The Federal Board of Revenue (FBR), in collaboration with provinces, has taken several key steps to improve tax collection through the “Pakistan Raises Revenues” initiative. Here’s a breakdown of the changes:
Revised Property Valuation:
- Agreements reached with all provinces to standardize immovable property valuation.
- New valuation tables implemented from July 1, 2024, leading to potentially higher tax revenue from property transactions.
World Bank Loan Adjustments:
- Disbursement of a $400 million loan from the World Bank linked to achieving specific tax collection targets.
- Revised goals include raising the tax-to-GDP ratio from 8.5% to 8.8% by FY25.
- Implementing digital data-sharing across provinces for a unified taxpayer database.
- Expanding the evaluation period for “Pakistan Raises Revenues” project to June 2025.

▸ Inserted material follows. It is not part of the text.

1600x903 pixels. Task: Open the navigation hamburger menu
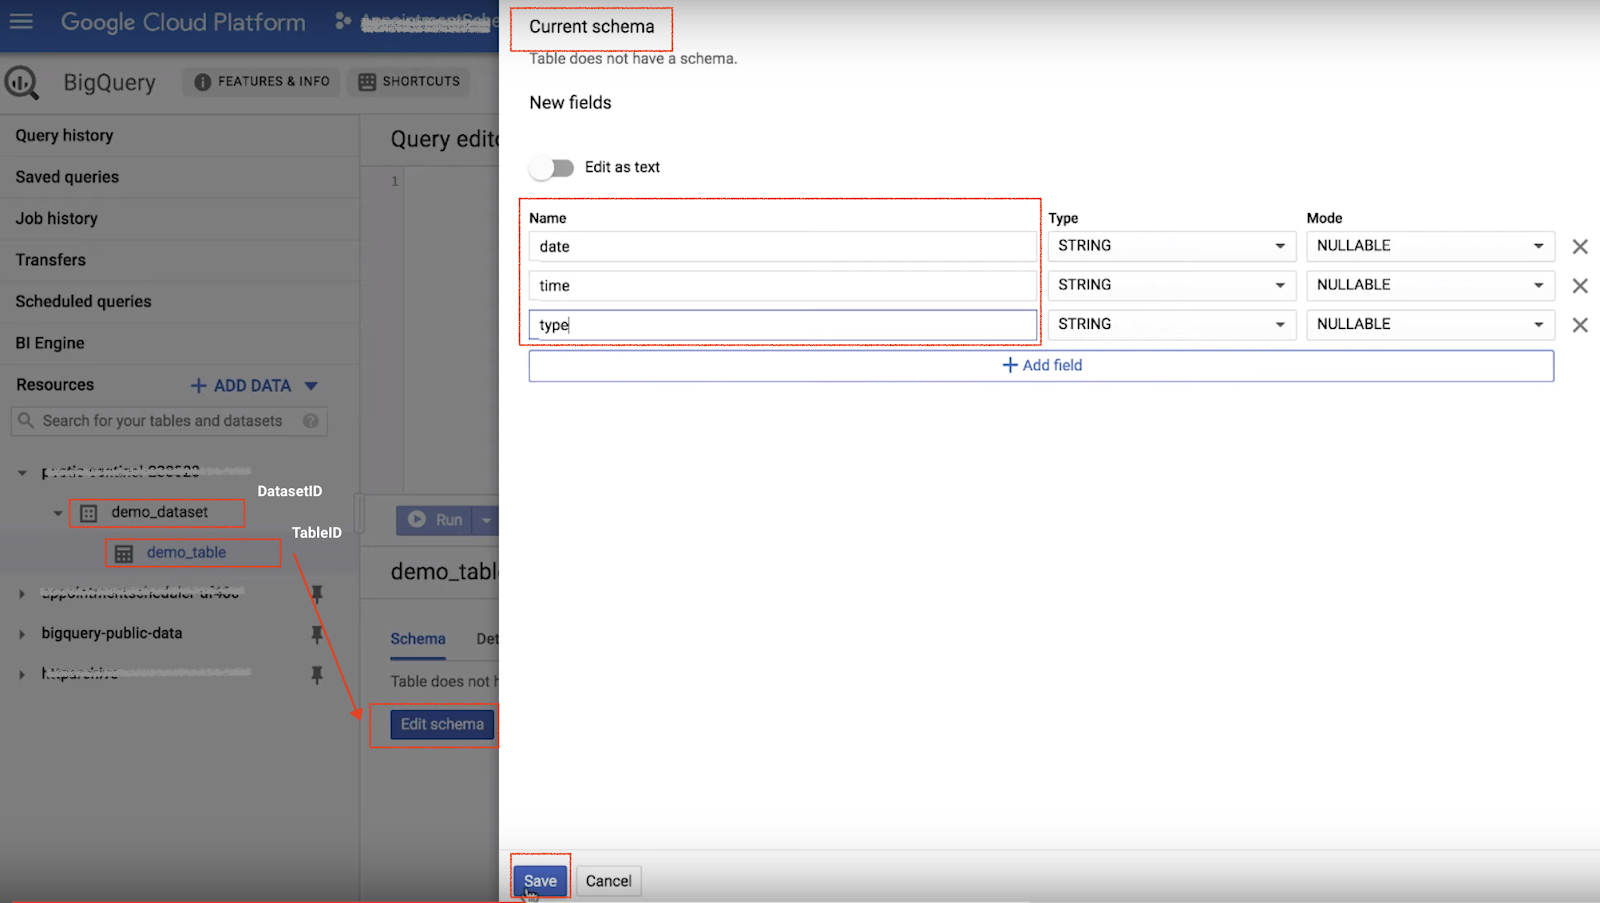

- Focusing on faster customs clearance by measuring goods declaration processing within 48 hours.
Improved GST Efficiency:
- Agreements between FBR and provinces on input adjustments and digital data-sharing to ensure accurate GST collection.
- Harmonization of GST and GST on Services (GSTS) for smoother taxation.
- FBR to prepare MoUs on GST input adjustments with provincial endorsement.
- Both internal and World Bank reviews of agreements to ensure compliance and effectiveness.
Overall Impact:
These measures aim to enhance tax collection efficiency, leading to more government revenue and potentially impacting property transactions and GST regulations across Pakistan.